Wilson used this plot to simultaneously visualize summaries about their data (center, spread) and the actual data points. This allows us, the audience, to learn a lot about their results. That cheetahs are maybe binomially distributed and have outliers, or that zebras show a curious clustering.
Your quick guide to distribution plots:
The half-and-half, aka dox-plot (a friend), led me to explore which visuals are commonly used for showing distributions.
Raw data
To show how the raw data is distributed, we simply use dots or bars (as in barcode plots). When there are overlapping data points, we can use transparency or “jittering”. Jittering is distributing the data points in a given area, for increased clarity: the y-position remains the same, the x- position becomes random.
Summarizing the data: center and spread
Often, we are interested in summarizing statistics to judge and compare data. By convention the center (median) is indicated with a horizontal bar and the spread (variance, standard deviation) with vertical whiskers. Common plot types for this are the “star-wars rebel fighter”, the dot plot and boxplot. Bar plot used to be widely used, but are now banned by most journals for concealing most relevant information, so they are here only for completeness (see previous post). Very often these days I see boxplots that are overlaid with the data points – this works really well for up to 100 data points and is easy to implement with most software.
Show shape and unusual features
For normally distributed data, the center and the spread are highly informative. However, in life science we often have bimodal distributions, clusters, or gaps. Then boxplots become very insufficient and might even conceal interesting aspects (if not outright be misleading).
For faithfully showing distributions, histograms have a long history. Here, one has to be very careful with choosing bin sizes: too large or too small bins can greatly distort the histogram shape and result in a misleading chart. Choosing bin sizes is a science in itself, for details see wikipedia – but basically, it again depends on the data shape and sampling depth.
An alternative to histograms are density plots. Density plots show how data are distributed. They become very useful for large data sets. For large data sets individual points can’t be visualized anymore and the eye can’t anymore judge spread intuitively. A rather recent but so far “happy marriage” is the violin plot. Violin plots are a fusion of the boxplot and its summary statistics, with the density/shape of the data (Hintze and Nelson, 1998 doi: 10.1080/00031305.1998.10480559).
Further reading in a recent preLIGHT by Gautam Dey!
Pro and cons of different plot types:
All figures in one for teaching:
Nice post ! One thing to keep in mind I think is to avoid over-interpretation of the raw data.
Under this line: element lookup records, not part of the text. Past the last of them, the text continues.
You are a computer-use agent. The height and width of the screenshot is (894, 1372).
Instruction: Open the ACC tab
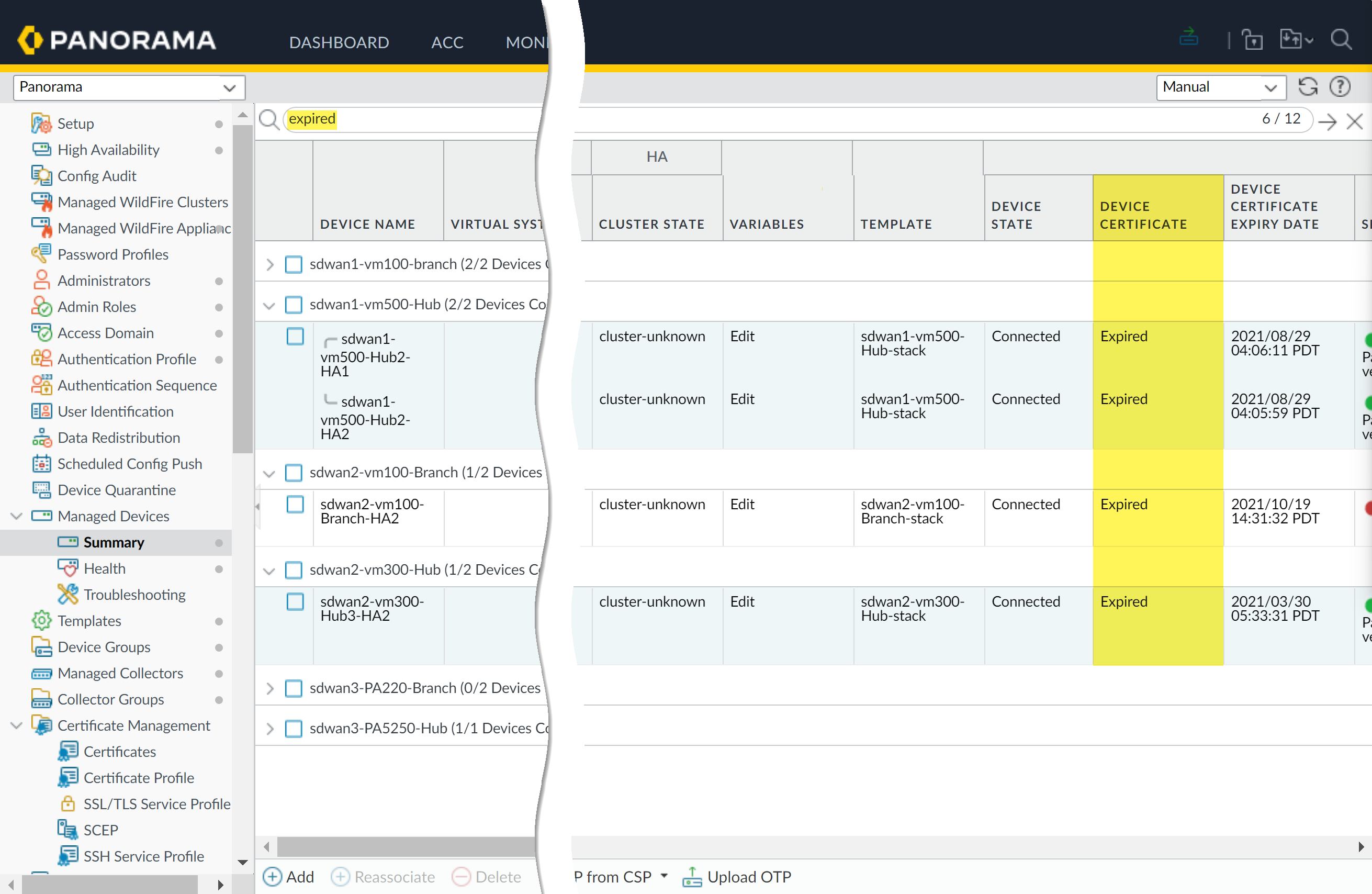point(447,42)
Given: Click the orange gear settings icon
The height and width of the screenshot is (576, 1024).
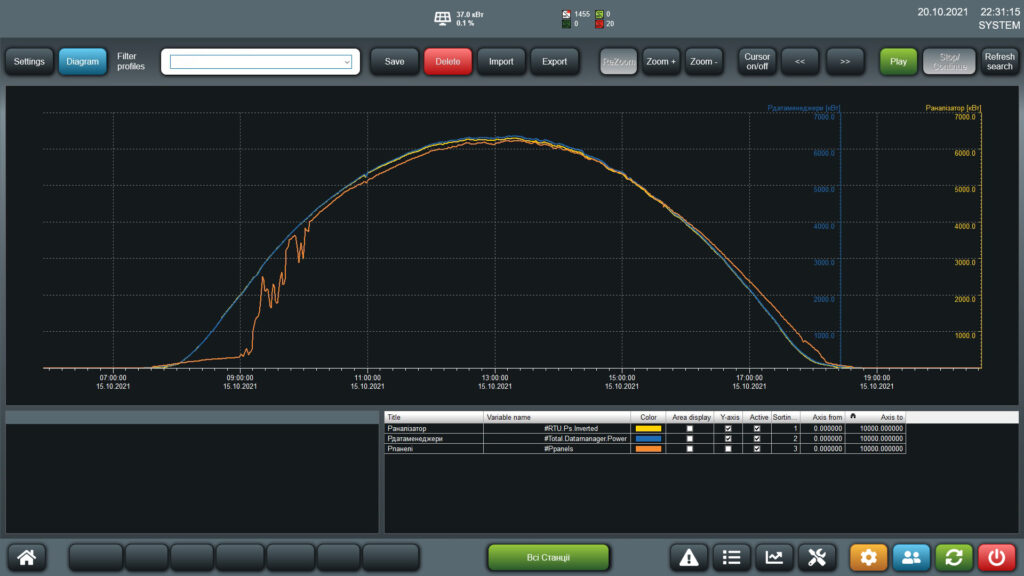Looking at the screenshot, I should tap(868, 557).
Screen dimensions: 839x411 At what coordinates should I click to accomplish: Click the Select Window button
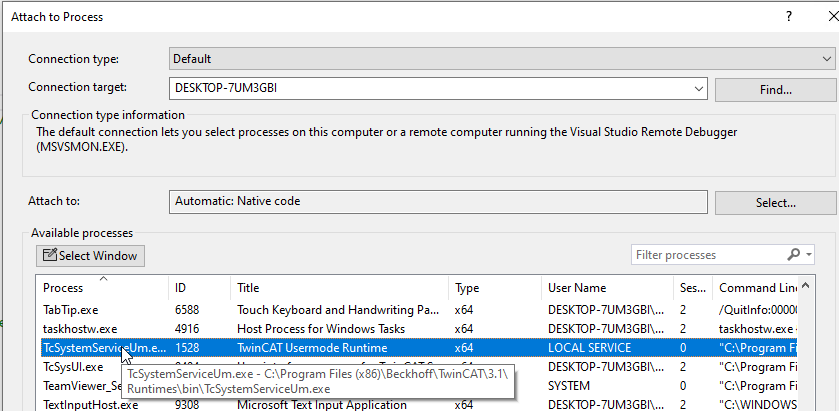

When you say “that zebras show a curious clustering” it shows more a weakness of raw points to me because our brain tends to seek for patterns of all kinds even when they don’t have any statistical relevance/significance.
Hi Nicolas, yes, you are absolutely right and my sentence was a little bit tongue-in-cheek. There probably should be an article about how much our brain is forcing us to believe patterns exist – and how this can lead to mis- interpretation of data!
Best
Helena
Great post, it reminded me of the ‘Raincloud’ plots, described here:
https://micahallen.org/2018/03/15/introducing-raincloud-plots/
Oh yes, someone send them to me too, maybe you? They are density + data + boxplot, right? What do you think – I only really read the density there and see that it is supported by the data, but the data points are to me just decoration.